There was this urge in me to try out Functional Programming since quite a few days and one day I got my hands on ‘Programming Elixir’ by Dave Thomas. The tagline ‘Functional > Concurrent > Pragmatic > Fun’ particularly caught my eye and I told to myself ‘How can anything that goes with Concurrency be fun’. So I started reading the first chapter on ‘Pattern Matching’ which I had only heard of in other languages like Scala and Rust. The chapter was not only enlightening to me but I really started to enjoy and see the power of pattern matching (little did I know that I only had a small glimpse of it in that chapter). Just that single chapter from ‘Programming Elixir’ and I was totally sold.

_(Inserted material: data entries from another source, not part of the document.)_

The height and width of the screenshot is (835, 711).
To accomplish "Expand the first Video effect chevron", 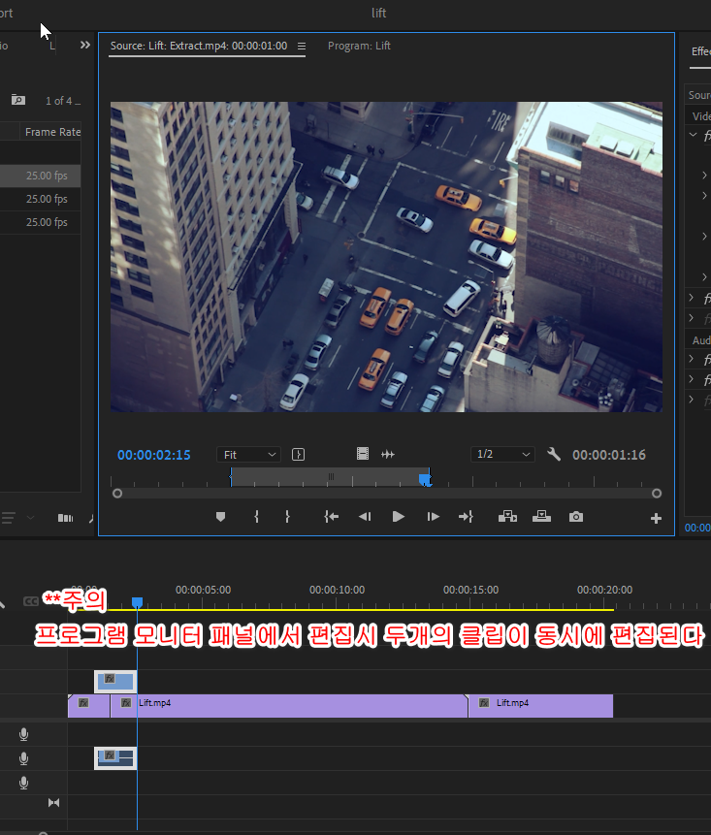I will click(x=693, y=136).
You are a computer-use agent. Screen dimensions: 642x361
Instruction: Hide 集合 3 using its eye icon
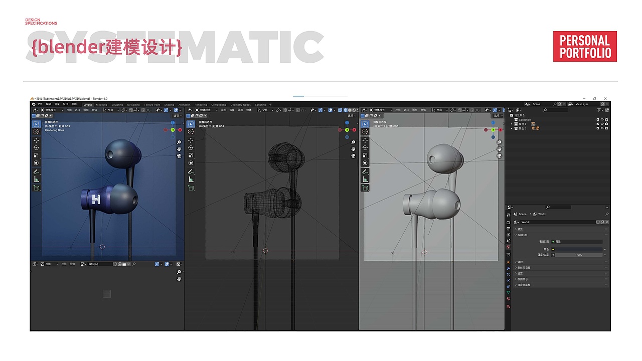coord(602,128)
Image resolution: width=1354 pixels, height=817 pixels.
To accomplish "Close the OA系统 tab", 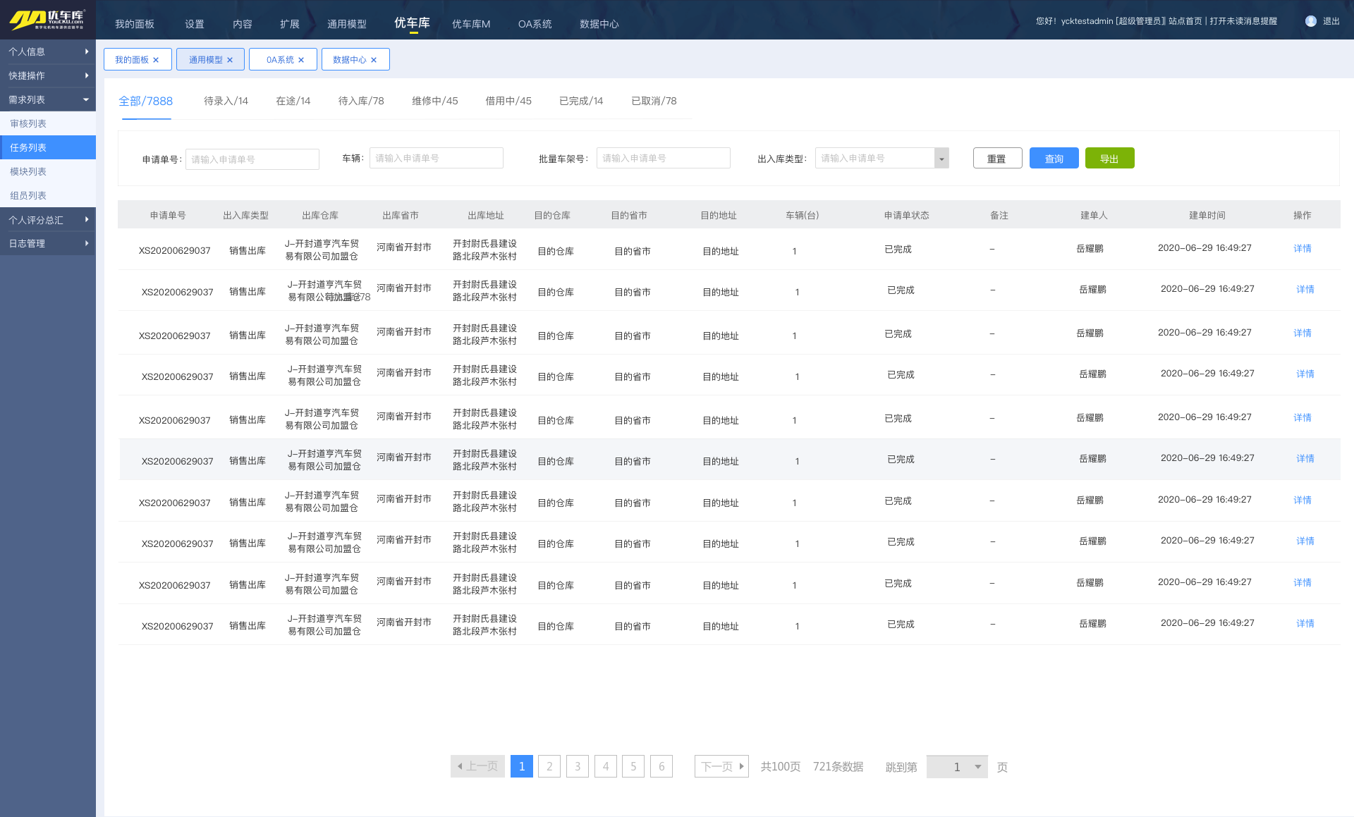I will point(301,60).
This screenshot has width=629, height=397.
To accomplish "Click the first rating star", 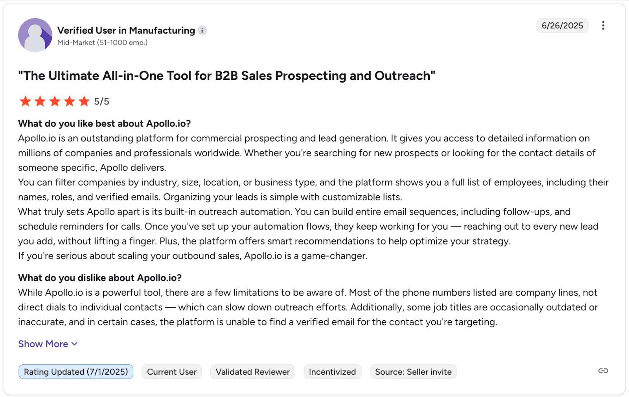I will coord(26,101).
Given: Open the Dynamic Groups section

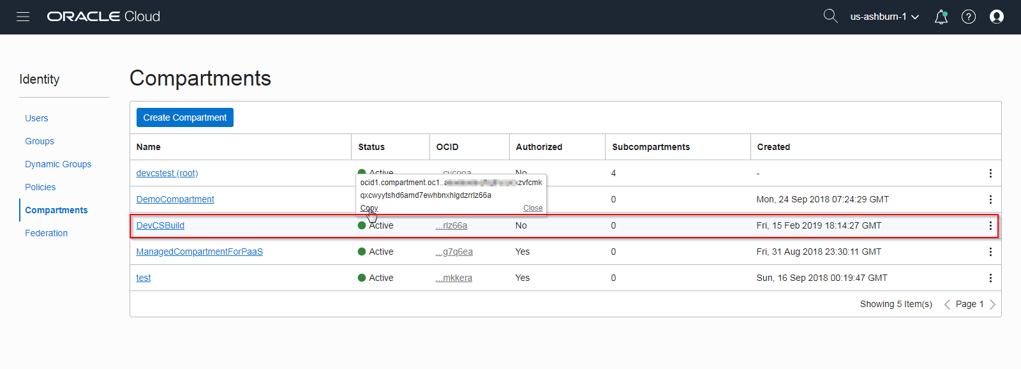Looking at the screenshot, I should click(58, 164).
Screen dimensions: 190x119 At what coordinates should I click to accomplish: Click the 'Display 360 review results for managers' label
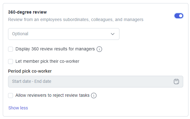(x=55, y=49)
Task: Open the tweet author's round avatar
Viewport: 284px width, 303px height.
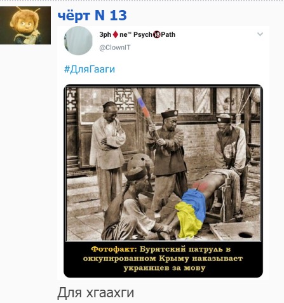Action: coord(78,41)
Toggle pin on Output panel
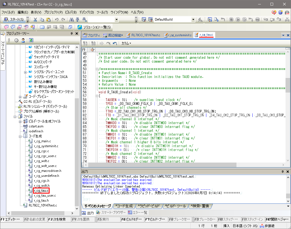291x229 pixels. click(283, 171)
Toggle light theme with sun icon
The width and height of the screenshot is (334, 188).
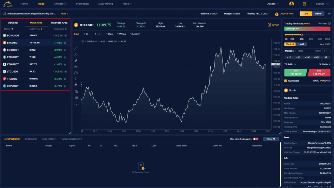pyautogui.click(x=329, y=14)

From there on every chapter I read, started to take me into a different world than that of Java and JavaScript and with every piece of Code that I had written, I started to have more fun working with functional concepts within Elixir.

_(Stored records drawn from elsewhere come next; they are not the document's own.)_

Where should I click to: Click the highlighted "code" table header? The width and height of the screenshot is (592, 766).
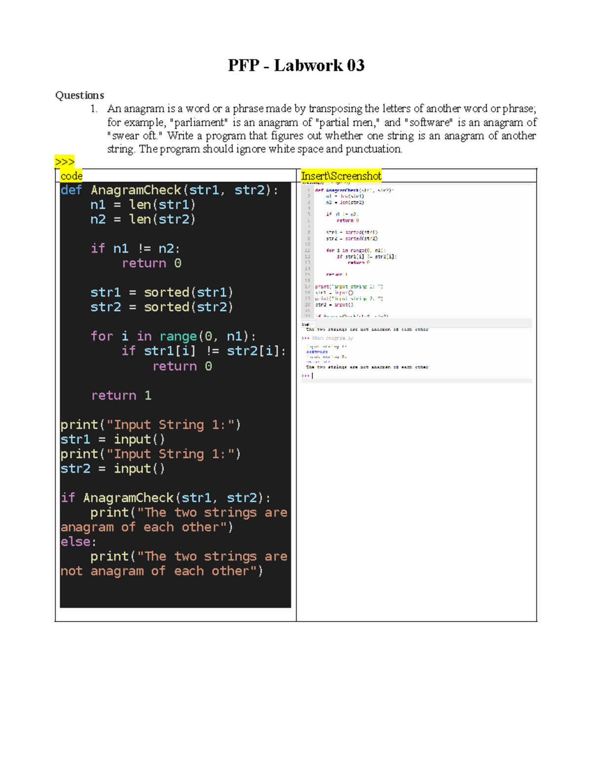(x=71, y=175)
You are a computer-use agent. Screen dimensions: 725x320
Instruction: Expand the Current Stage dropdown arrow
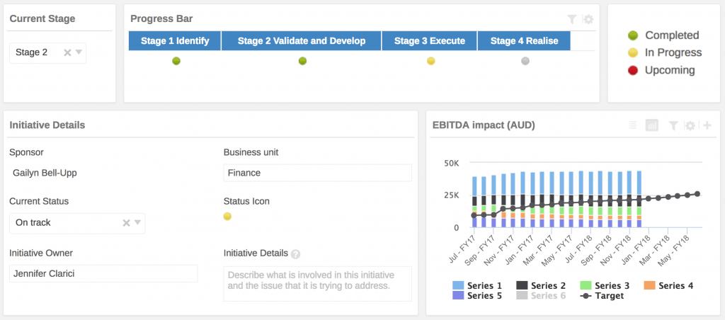tap(79, 52)
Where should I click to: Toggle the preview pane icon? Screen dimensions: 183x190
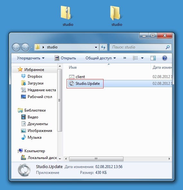[153, 58]
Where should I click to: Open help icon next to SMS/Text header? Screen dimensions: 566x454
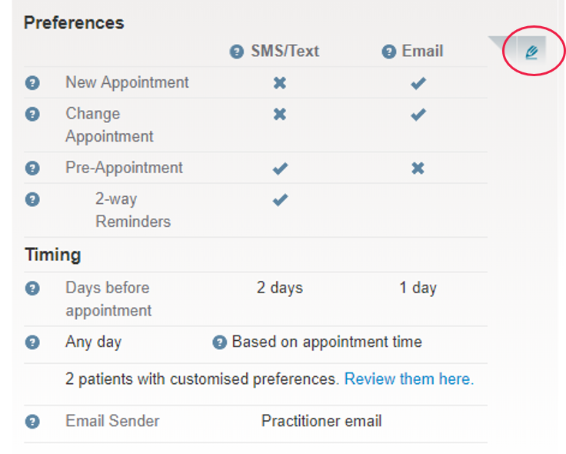click(x=236, y=52)
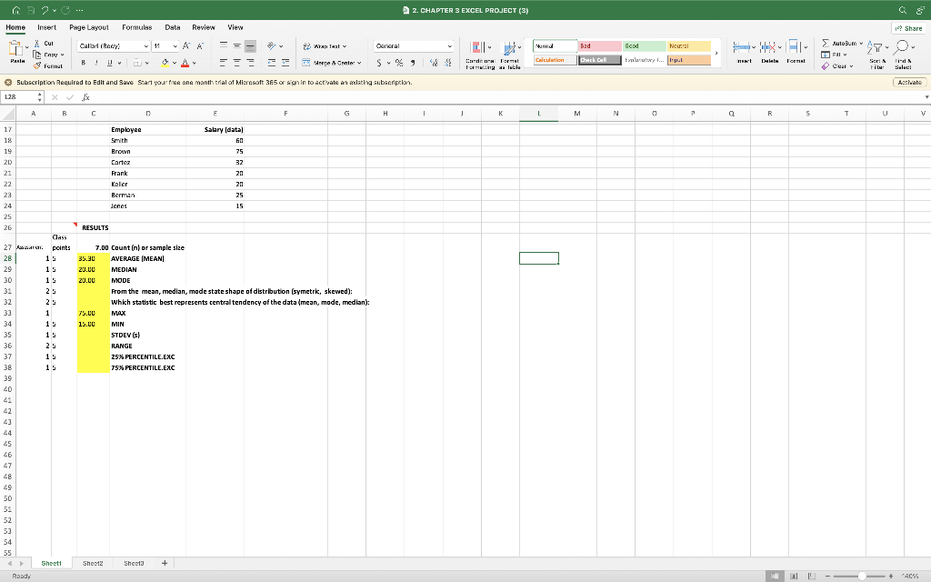Click the Merge & Center icon
Viewport: 931px width, 582px height.
coord(327,63)
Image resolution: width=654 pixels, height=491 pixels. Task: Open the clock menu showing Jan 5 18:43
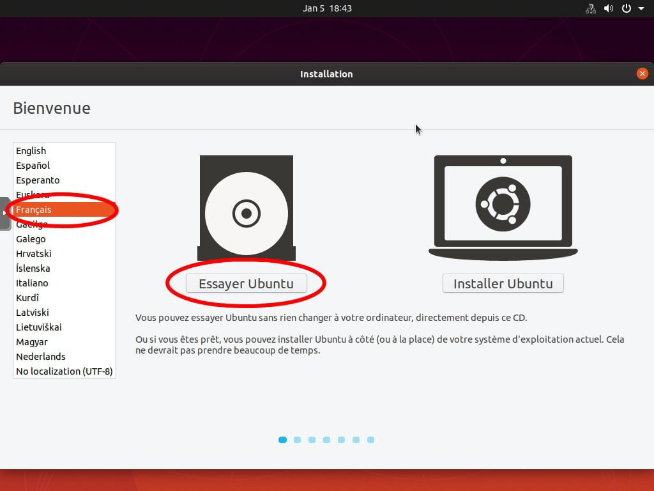[x=327, y=8]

Just an FYI, there was this particular exercise to find prime numbers between two given numbers which was similar to an SPOJ question I had solved few years ago in C++ in about 200 lines of code. The first version of code I had written was about 10 lines of code with quite a lot of Enum operations but when I put in list comprehensions and other powerful constructs that Elixir provides I got it down to a single line of code which pretty much did exactly what my C++ solution did. 200 Lines of C++ code reduced to 1 Line of Elixir code with pretty much the same amount of expressiveness if not more according to me.

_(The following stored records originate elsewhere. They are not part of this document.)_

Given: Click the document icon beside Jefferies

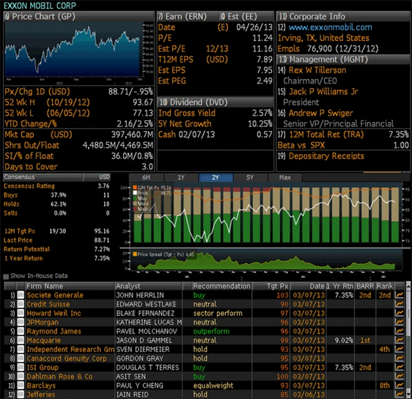Looking at the screenshot, I should pos(21,395).
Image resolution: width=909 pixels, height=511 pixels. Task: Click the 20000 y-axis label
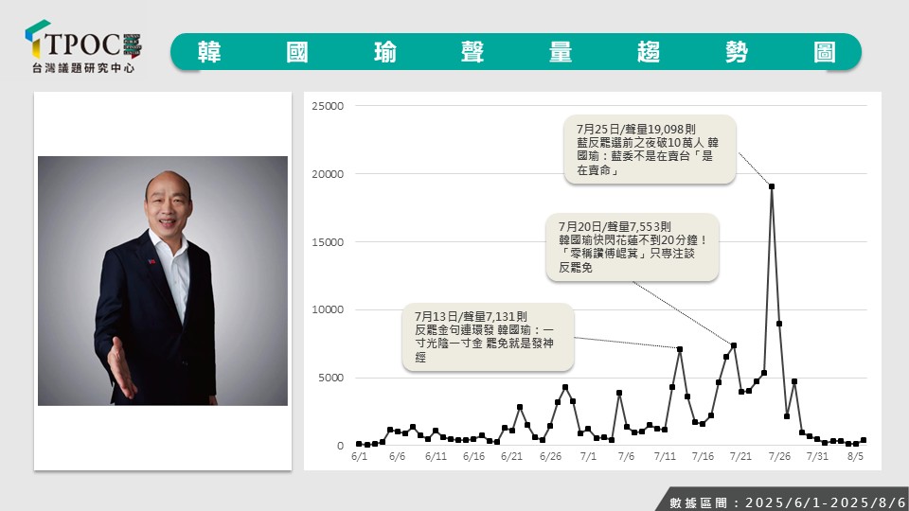coord(328,174)
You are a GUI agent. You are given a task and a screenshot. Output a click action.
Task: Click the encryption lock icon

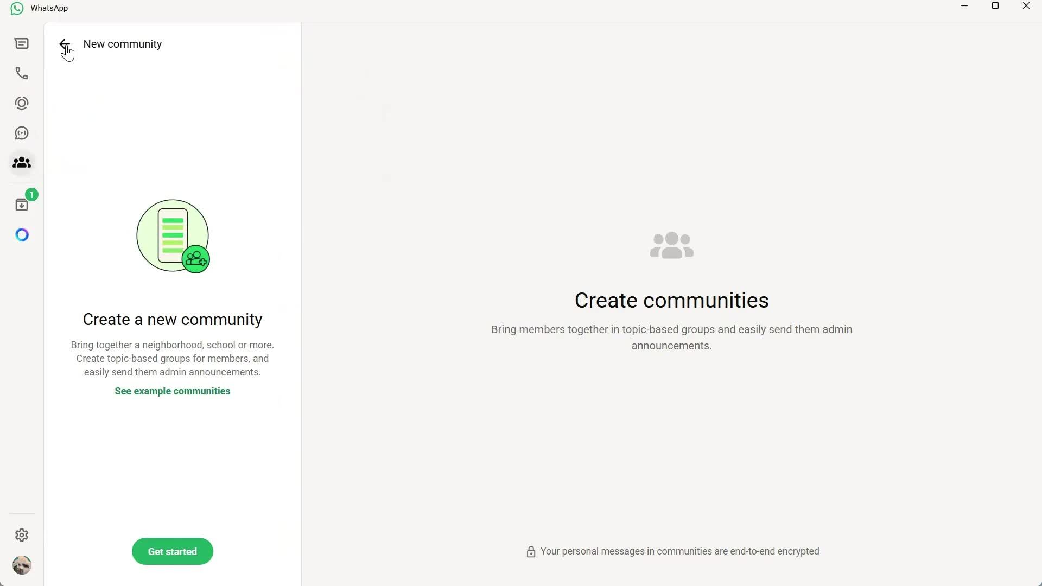531,551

While I was having a lot of fun writing code in Elixir, I had come to the Chapter on Processes and since then I have this feeling of never wanting to go back to pre-Elixir learning approaches.

With enough knowledge of Elixir at this point in time, I have started to explore Erlang and Erlang Runtime/BEAM which is the origin for much of Elixir’s runtime benefits. Erlang and Erlang Virtual Machine were designed for a specific problem back in the 80s tackling low latency, high availability, zero downtime, concurrent and distributed systems but these are pretty much everybody’s problem in the current world. That made me quote:

One’s problem today can be everyone’s problem tomorrow

Elixir clearly tries to leverage all the good parts of Erlang and tries to add to it, a much modern syntax, metaprogramming abilities, consistent behaviour, pipelines, UTF& Strings, protocols and probably the most modern tooling for any programming language.